I have longitudinal data on participants. I weighted each treatment condition to be equal on covariates including the baseline outcome. When I use these weights in a GEE model it accurately finds no difference between conditions at baseline. But when I use a linear mixed-effects model with a random participant intercept the conditions are no longer equal on the outcome at baseline.
(I'm including SAS code to illustrate the problem - I know the code is correct but I don't know why the baseline treatment effect differs between the two methods. In the code below, time is treated as categorical and timec is continuous.)

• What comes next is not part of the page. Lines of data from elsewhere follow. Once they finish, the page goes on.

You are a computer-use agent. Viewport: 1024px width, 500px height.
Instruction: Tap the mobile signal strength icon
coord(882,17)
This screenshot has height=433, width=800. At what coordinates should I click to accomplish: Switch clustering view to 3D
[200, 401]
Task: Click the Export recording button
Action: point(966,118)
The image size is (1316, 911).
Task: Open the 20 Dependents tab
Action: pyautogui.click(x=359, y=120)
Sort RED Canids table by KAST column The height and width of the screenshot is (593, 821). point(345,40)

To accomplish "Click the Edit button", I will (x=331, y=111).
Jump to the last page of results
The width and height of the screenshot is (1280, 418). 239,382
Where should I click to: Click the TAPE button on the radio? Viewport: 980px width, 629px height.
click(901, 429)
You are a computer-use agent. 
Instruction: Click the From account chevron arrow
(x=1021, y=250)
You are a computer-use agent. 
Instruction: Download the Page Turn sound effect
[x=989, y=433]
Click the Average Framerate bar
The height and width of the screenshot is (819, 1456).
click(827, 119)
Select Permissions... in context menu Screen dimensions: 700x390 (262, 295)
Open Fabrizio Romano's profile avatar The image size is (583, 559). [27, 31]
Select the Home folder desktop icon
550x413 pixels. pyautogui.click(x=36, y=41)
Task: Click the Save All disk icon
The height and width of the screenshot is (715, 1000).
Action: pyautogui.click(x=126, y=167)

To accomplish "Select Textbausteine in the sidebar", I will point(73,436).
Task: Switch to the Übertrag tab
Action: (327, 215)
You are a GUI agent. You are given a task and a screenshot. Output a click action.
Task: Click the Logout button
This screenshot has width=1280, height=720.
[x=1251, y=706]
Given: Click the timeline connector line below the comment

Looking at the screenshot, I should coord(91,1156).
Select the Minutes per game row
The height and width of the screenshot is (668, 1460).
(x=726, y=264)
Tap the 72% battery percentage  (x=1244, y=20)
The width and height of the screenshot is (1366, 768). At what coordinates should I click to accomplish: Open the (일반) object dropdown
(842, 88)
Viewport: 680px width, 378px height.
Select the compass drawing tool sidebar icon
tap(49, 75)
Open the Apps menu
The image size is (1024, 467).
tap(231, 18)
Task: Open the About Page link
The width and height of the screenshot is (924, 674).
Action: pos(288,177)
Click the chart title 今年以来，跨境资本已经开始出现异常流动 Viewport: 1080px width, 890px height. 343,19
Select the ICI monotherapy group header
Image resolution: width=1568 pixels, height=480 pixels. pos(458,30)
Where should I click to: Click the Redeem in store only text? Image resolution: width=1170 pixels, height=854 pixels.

For example, this GEE model correctly reports no difference in outcome at baseline by treatment:
proc genmod data = d;
class participant treatment(ref=first) time(ref=first);
model outcome = treatment|time / cl;
repeated subject=participant / within=time type = un;
weight iptw;
run;
While this linear mixed-effects model incorrectly finds a baseline difference in outcome by treatment:
proc mixed data = d empirical;
class participant treatment(ref=first) time(ref=first);
model outcome = treatment|time / cl;
random int timec / subject=participant type = un;
weight iptw;
run;
Has anybody else encountered this? I have tested this out and it is specifically the random participant intercept that leads to the baseline difference by treatment level. Why would this be the case?